The history of the market has been volatile with ups and downs unnerving investors. The future will be no different
The large-caps are playing a catch-up rally in the month of August, driving the benchmark indices to higher levels, so much so that leading Indian benchmarks the Nifty and the Sensex scaled new peaks of 16,700 and 56K respectively during opening trades.
However, profit-booking at higher levels and a trading holiday on Thursday compelled them to liquidate their long positions. The day saw the benchmark indices ending in red. Nifty shed 45.75 points to end at 16568.85, while Sensex was down by 162.78 points to close at 55,629.49 on Wednesday.
It is interesting to note that the Sensex has multiplied 560 times since its inception in 1979. By averaging around 15 per cent CAGR during the last 42 years, the Sensex has rewarded long-term investors handsomely.
The current uptrend is mainly due to pent-up demand, post-reopening of the economy, while the high margins for the last several quarters helped the companies to deleverage their balance sheets.
Vinod Nair, Head of Research at Geojit Financial Services, said “We expect efforts from China to impose restrictions on domestic production will provide impetus to sustain the current cycle.”
The broader market is in a consolidation zone. Mid-caps and small caps have seen a sharp rally in the last few months and now some profit-booking is visible in the space, which is a healthy sign for the market.

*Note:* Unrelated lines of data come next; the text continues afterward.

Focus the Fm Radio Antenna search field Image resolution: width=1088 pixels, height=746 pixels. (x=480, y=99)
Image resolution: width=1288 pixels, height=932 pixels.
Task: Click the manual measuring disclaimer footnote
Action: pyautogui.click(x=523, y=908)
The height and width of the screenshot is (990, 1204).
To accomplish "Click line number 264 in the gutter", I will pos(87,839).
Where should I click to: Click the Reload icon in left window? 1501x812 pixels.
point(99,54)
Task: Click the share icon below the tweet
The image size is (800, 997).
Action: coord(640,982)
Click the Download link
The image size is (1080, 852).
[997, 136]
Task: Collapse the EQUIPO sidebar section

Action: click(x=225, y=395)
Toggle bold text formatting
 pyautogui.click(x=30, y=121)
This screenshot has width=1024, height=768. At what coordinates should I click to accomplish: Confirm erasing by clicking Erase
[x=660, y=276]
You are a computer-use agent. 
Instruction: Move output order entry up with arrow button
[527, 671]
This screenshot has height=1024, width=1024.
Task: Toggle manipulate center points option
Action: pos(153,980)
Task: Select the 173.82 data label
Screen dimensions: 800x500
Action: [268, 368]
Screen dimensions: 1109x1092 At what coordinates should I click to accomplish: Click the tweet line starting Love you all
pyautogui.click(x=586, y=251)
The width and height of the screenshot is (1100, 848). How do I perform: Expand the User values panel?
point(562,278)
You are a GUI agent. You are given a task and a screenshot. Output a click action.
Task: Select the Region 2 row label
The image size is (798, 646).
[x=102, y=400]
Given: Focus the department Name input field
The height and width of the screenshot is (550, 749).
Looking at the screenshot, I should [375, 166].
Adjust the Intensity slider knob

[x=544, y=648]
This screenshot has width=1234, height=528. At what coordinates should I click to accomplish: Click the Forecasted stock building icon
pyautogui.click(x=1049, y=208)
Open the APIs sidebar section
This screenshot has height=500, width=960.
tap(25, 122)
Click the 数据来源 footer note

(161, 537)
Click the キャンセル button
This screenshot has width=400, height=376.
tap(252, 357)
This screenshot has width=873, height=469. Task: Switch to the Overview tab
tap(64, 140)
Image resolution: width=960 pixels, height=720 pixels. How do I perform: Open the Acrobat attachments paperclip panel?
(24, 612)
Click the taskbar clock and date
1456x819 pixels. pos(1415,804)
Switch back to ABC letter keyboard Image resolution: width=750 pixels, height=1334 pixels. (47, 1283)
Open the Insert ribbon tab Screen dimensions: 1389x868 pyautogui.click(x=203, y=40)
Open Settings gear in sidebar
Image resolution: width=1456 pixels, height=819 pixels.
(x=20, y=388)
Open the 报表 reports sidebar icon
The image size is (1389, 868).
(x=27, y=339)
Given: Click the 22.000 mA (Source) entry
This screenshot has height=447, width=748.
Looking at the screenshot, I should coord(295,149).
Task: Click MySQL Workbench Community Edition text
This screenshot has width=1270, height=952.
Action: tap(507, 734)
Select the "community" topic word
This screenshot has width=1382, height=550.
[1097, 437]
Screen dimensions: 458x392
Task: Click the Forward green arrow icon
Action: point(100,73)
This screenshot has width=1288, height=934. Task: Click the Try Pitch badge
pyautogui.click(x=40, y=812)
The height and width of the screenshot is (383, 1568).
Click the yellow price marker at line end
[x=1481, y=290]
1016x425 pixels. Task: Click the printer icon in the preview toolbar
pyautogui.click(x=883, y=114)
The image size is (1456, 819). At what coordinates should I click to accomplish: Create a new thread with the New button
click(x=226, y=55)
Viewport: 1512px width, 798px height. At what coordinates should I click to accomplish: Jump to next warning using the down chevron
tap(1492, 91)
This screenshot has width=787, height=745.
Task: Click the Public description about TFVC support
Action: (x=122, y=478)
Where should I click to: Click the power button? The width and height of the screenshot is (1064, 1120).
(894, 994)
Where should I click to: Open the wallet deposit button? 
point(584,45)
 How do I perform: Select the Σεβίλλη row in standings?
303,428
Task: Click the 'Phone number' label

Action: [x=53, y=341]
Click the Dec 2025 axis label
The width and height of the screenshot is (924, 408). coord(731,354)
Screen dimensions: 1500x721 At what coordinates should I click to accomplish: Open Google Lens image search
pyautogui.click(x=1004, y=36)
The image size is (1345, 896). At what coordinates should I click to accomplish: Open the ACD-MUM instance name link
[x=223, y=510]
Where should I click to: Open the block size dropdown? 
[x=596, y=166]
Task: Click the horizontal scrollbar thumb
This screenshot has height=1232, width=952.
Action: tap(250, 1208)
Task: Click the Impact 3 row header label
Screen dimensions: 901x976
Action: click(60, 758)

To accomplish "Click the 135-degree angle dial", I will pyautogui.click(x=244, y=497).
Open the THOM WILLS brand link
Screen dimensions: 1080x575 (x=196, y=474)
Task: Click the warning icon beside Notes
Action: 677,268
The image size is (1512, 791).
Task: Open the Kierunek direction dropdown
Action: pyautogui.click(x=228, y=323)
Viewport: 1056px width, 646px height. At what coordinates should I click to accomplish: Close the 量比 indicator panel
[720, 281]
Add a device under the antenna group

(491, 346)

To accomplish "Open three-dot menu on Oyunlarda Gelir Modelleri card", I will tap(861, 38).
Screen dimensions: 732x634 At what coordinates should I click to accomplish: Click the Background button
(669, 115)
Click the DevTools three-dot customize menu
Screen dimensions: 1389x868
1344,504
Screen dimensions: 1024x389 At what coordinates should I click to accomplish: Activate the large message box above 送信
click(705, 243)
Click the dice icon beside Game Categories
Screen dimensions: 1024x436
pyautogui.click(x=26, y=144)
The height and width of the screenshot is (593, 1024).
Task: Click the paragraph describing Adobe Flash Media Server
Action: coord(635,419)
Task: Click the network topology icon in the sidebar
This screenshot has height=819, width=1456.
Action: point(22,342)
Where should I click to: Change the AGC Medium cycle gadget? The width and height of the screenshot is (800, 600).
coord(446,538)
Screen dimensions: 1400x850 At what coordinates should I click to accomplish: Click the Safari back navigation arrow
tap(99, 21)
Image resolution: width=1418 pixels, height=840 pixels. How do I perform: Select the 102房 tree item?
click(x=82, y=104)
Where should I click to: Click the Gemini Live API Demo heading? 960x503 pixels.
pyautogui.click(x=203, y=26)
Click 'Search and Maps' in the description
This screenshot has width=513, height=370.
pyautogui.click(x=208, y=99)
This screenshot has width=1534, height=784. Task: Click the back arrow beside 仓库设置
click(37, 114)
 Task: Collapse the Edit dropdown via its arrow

Investors are now finding comfort in the large-cap space which provides more margin of safety over the broader market at current levels.
Naveen Kulkarni, CIO, Axis Securities, expects the broader market to continue doing well, so any dips should be utilised to build positions in quality stocks where the earnings visibility and the balance sheet strength is very high. Returns from current levels will be more calibrated, and focus on quality and value will yield sustainable returns.
However, the journey of the market has been volatile with sharp ups and downs unnerving the short-term investors and traders. The future will be no different. The present bull run primarily driven by the new retail investors is in an overbought, richly valued zone.
This year, the metal index has been the outperformer, with Nifty Metal Index leading with 76 per cent returns followed by the Nifty IT Index with 38 per cent returns. The metal sector, which had seen a rebound towards the end of July this year, has since seen some flattening. It has been the strongest performer since the Covid-low in March last year with a rebound of 290 per cent, followed by small-cap (213 per cent) and technology (200 per cent).
Dr. V K Vijayakumar, Chief Investment Strategist at Geojit Financial Services said, “But it is important to remember that even sectors with good earnings visibility, like IT and metals, are highly valued. Therefore, even while remaining invested in this bull market, investors have to be cautious while committing to fresh funds.”
However, Dhananjay Sinha, MD & Chief – Strategist, JM Financial Institutional Securities, has pointed out that the recent rally is not broad-based and lacks conviction. He says, “The markets have shown some buoyancy since the beginning of August this year, rising by 4.6 per cent, primarily led by the technology pack which has continued to outperform, rising by a huge 8.5 per cent. The strength seen in consumers and banking stocks recently has been modest. Cyclical sectors such as reality, metals, mid-cap, small cap indices and high beta sectors have seen corrections or underperformance.”
The truncated nature of market performance reinforces the point that pure liquidity-driven rallies and multiple expansions are probably behind us. Global inflections including rising evidence of peaking global growth, evident now in China and US, US tapering - the stance of US central banks and correction in commodity price bubbles will define the market conditions going forward, he opined.
High inflation permeating into most countries, especially developed markets, has also significantly contributed by persistence of supply chain disruptions, which have compounded the impact of post-pandemic demand recovery. “While the common belief is that the disruption will linger for a long time, our view is that we will see evidence of improvement in the coming months, running up to the end of 2021. This, in our view, should result in correction in commodity prices; thus, providing support to export oriented and resource intensive manufacturing sectors, especially in the consumption space,” he concluded.